Now I'm taking for granted that Ezra and her mare are happily walking around in their 10 to 12 foot circles. The mare will drop her head and relax into Ezra's legs.
Now I would start walking this mare in a series of lines the length of the arena. We're back to the "check out the horse and rider at the same time exercises".
Look straight ahead, make sure you're balanced evenly on your seat bones, and your shoulders are even. Your riding two-handed, your hands are relaxed, soft and maintain very light contact with your mare. My definition of contact is when you can just feel the horses mouth at the end of your reins. Your mare has an equal amount of space on both sides of her neck between her and the reins.
Your legs are relaxed and neutral. The mid-point of my calves lightly touch the sides of my horse when I'm relaxed.
Don't be in a hurry to here. Instead, experiment a little. Drop your weight onto your left seat bone. Simply wait and see what happens, keep looking straight ahead.
What I'm thinking will happen is she will attempt to reposition herself evenly under you. Her shoulder will come to the left and realign her. Immediately rebalance your weight evenly on your seat bones.
Play with this a little. Keep looking straight ahead and drop your right seat bone. She should drift, shoulder first to the right in an attempt to get under you again. Make sure you rebalance as soon as she steps over so she will understand that's what you want.
Wander up and down the arena, (off the rail) dropping the left seat bone, then the right.
Think about how she moves, were your legs fall, how your shoulders shift. Make sure you're not leaning right or left, just dropping about five pounds of weight into that seat bone to get her to move left and right.
Keep your hands out of this. The challenge is to get her to move without your hands turning her.
OK! Enough of that.
Now we're going to start to push your mare into a turn.

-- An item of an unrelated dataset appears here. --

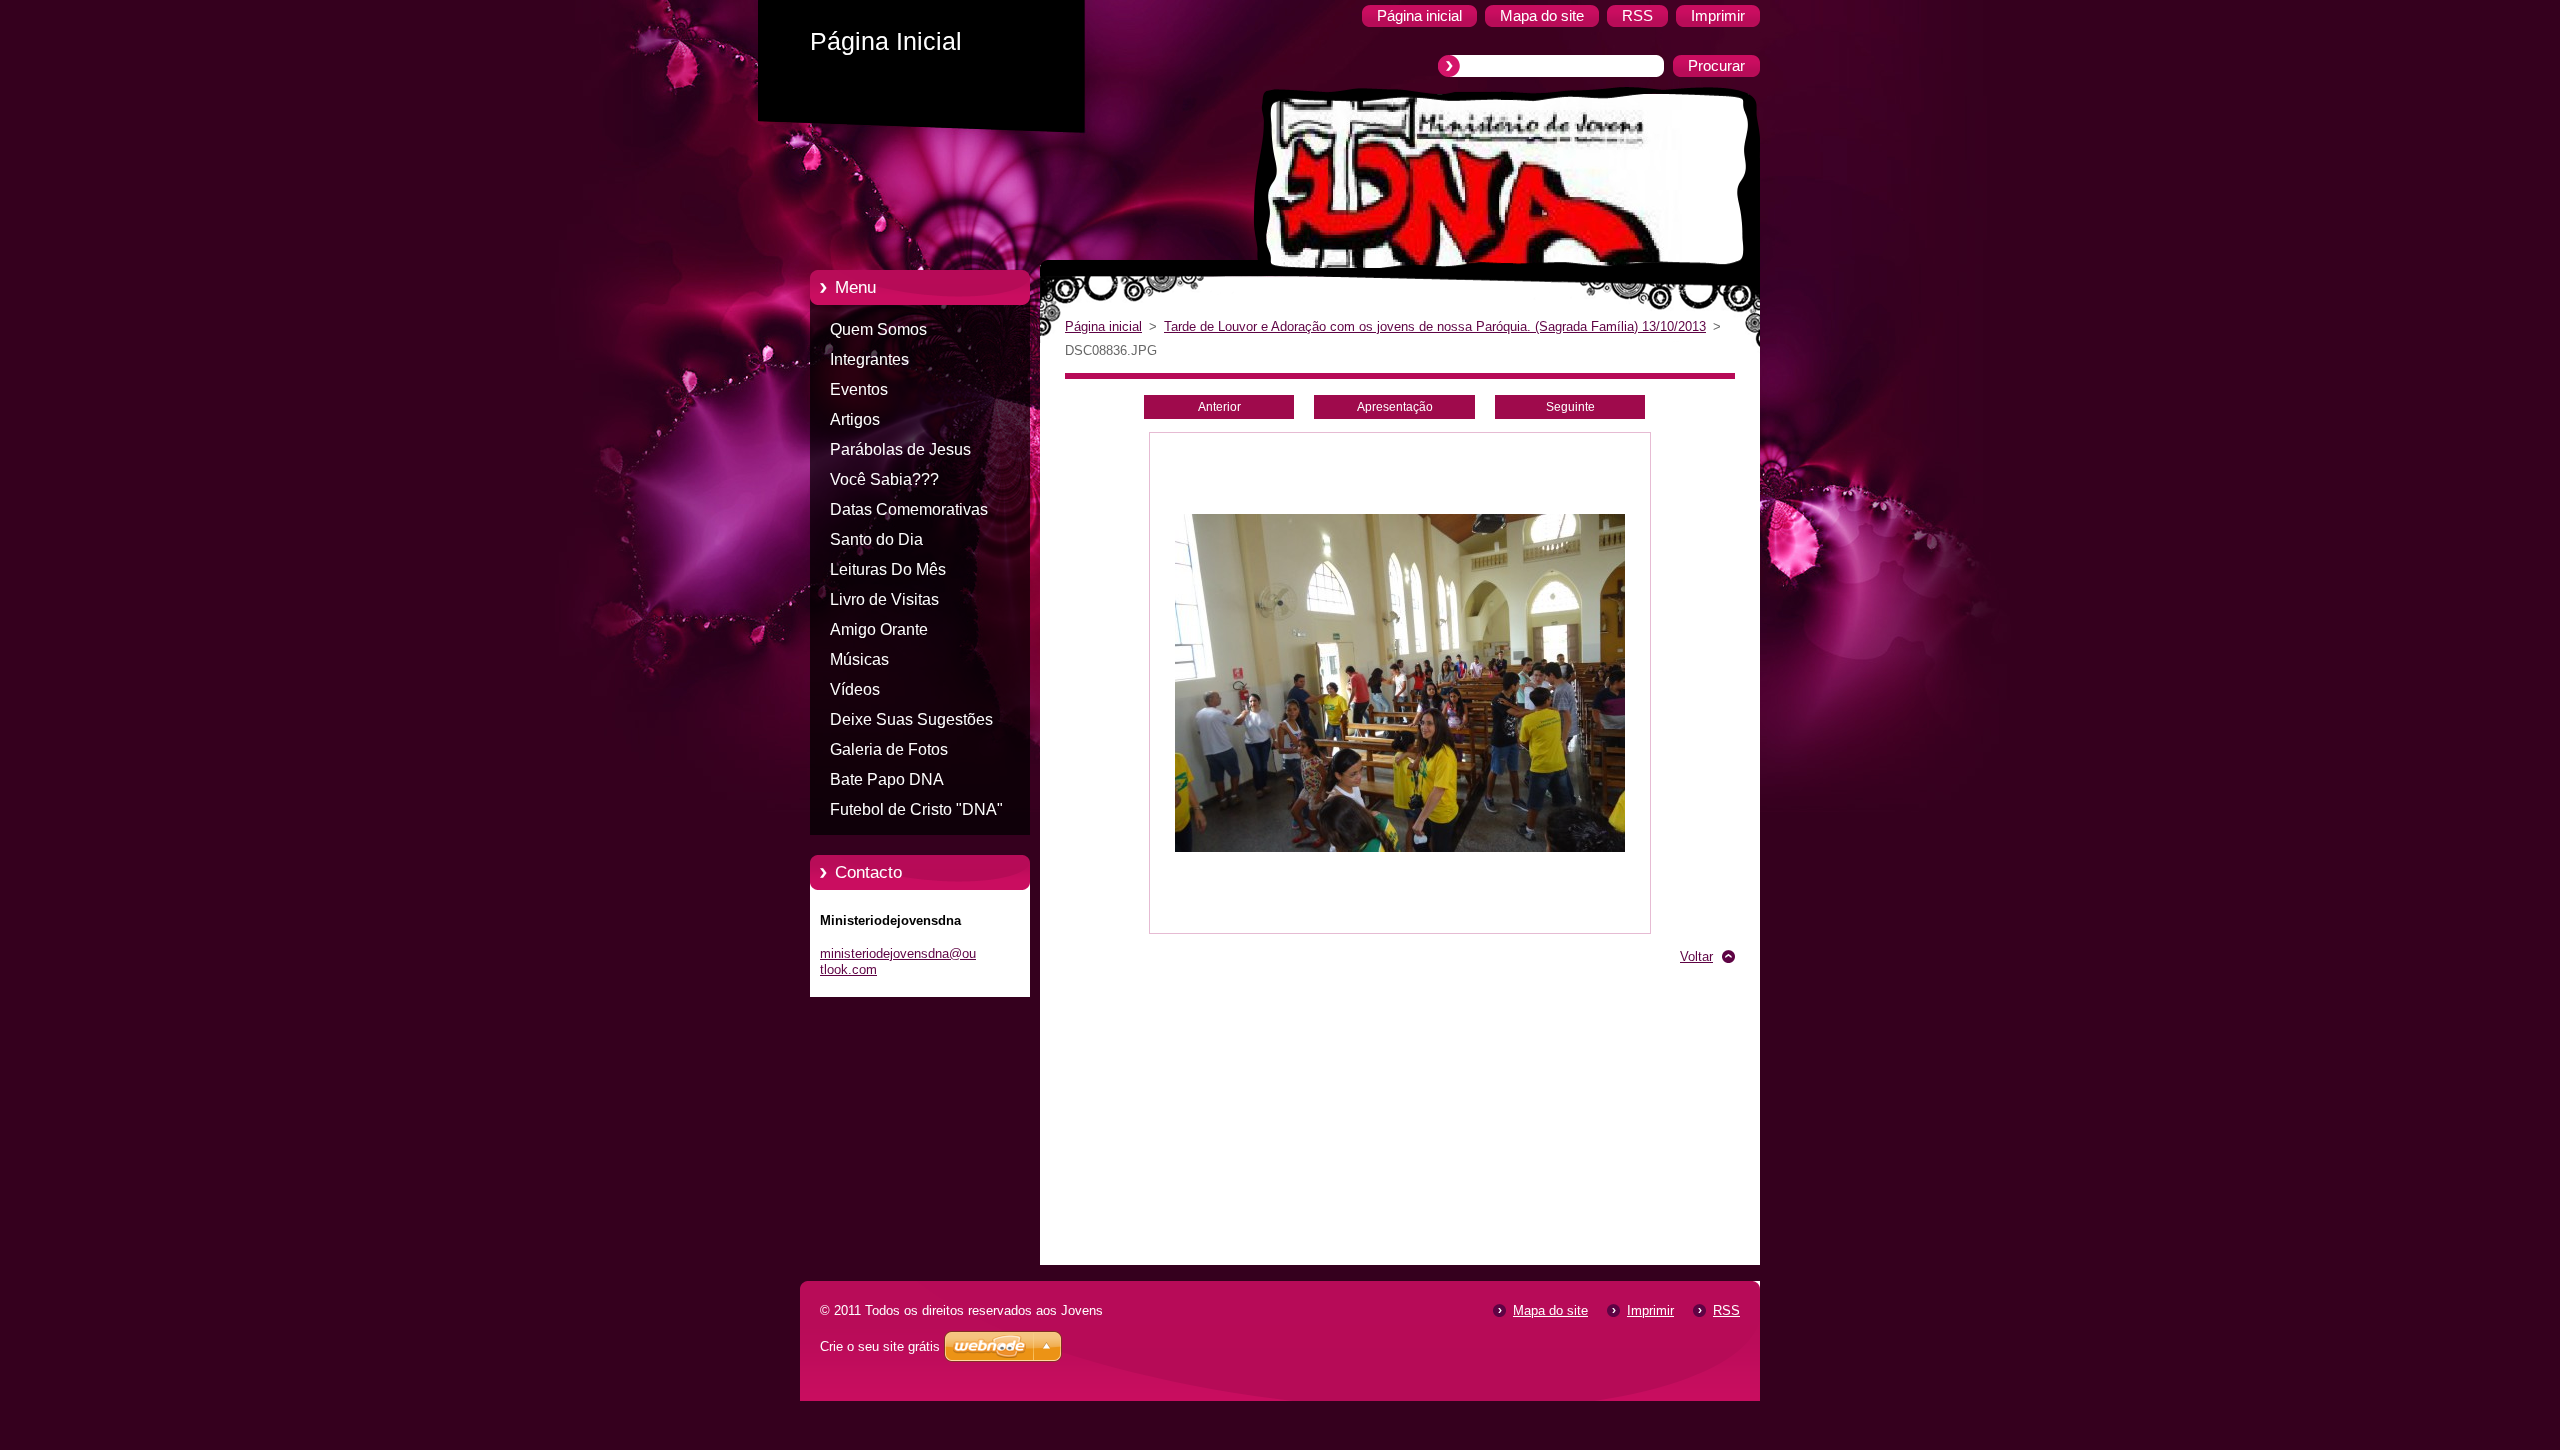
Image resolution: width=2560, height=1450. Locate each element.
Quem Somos (878, 329)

Walk about ten feet off the rail. As you reach a corner you will stop. Rock back on your pockets. (preferably Wranglers) Your outside (wall-side) leg will come off your mare. Your inside leg will slide back 6-10 inches and you will push with your calf.
Your mare should move her hindquarters towards the wall and into your opening leg in a turn on the forehand..
You will probably have to steady her with your hands on the reins to stop her forward motion.
Do a quarter turn and walk to the next wall.
I'm on drugs today BTW, so I'm not sure I'm making any sense.
Essentially I want you to walk down each wall, stop, do 1/4 turn on the forehand with the haunches moving toward the wall and then continue on.
Both directions please. Think about getting your desired response with your legs first, only using her reins to help balance her. Her head should stay fairly straight.
If your mare needs to bend her neck and nose to do a turn on the forehand then practice until she can move her haunches and keep her head and neck straight.
Once again, think about what's happening here.
In the first exercise she is moving into your dropped weight.
In the next she is moving away from your dropped weight.
The last exercise for the day is to walk random straight lines around the arena. Stop, do a 360 turn on the forehand and move off in the next direction.Turn left and right until she will softly turn for you without a lot of fuss.
Think about your balance. Be conscious of your weight at all times. Have fun, really!